[Start Data section]
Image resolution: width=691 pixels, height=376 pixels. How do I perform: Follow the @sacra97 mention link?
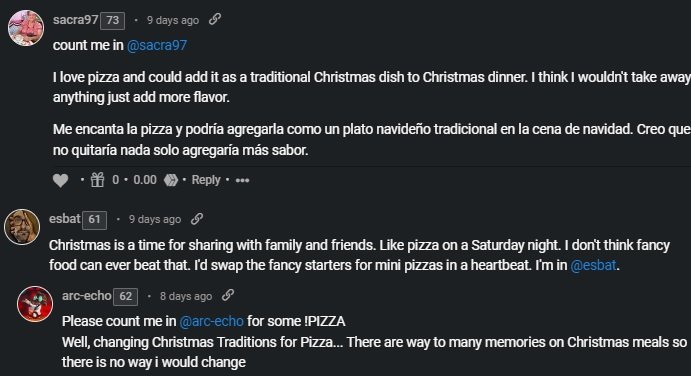157,45
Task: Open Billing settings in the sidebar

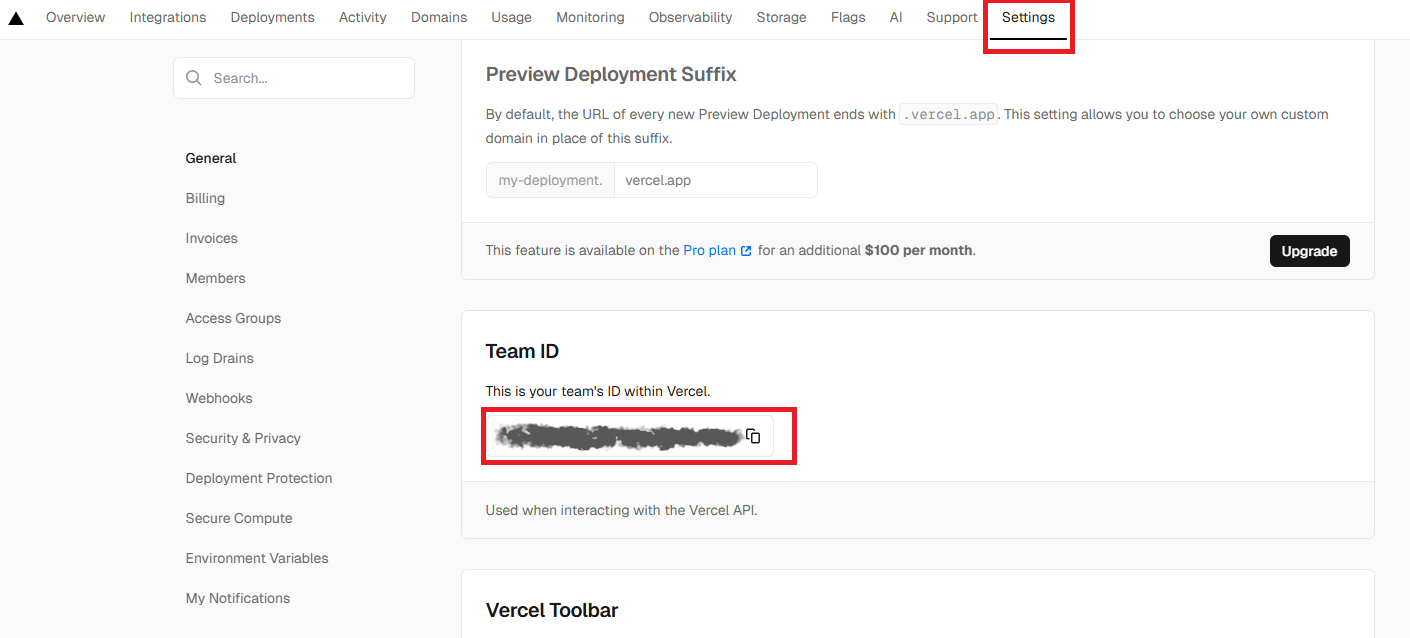Action: (205, 198)
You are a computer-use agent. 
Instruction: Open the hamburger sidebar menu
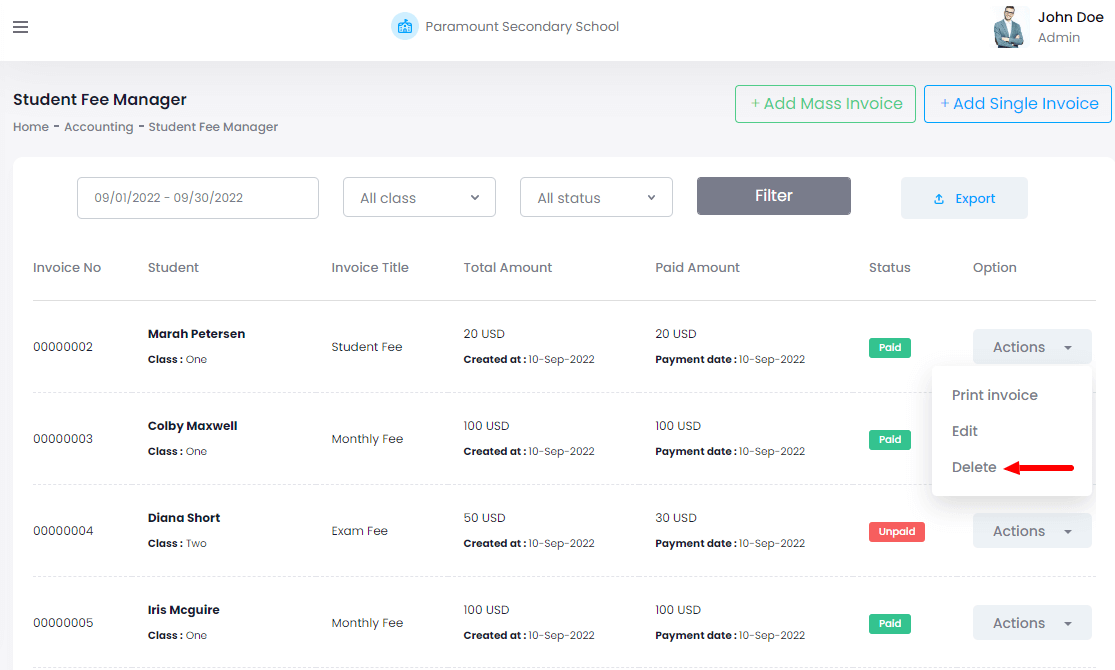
[End Data section]
* **What needs to be done**:
Copy the listing above line for line, keeping every character unchanged, and leave the pictures out.

* **Result**:
Image resolution: width=691 pixels, height=376 pixels. How do I perform: Follow the @sacra97 mention link?
157,45
Task: Open Billing settings in the sidebar

Action: (205, 198)
You are a computer-use agent. 
Instruction: Open the hamburger sidebar menu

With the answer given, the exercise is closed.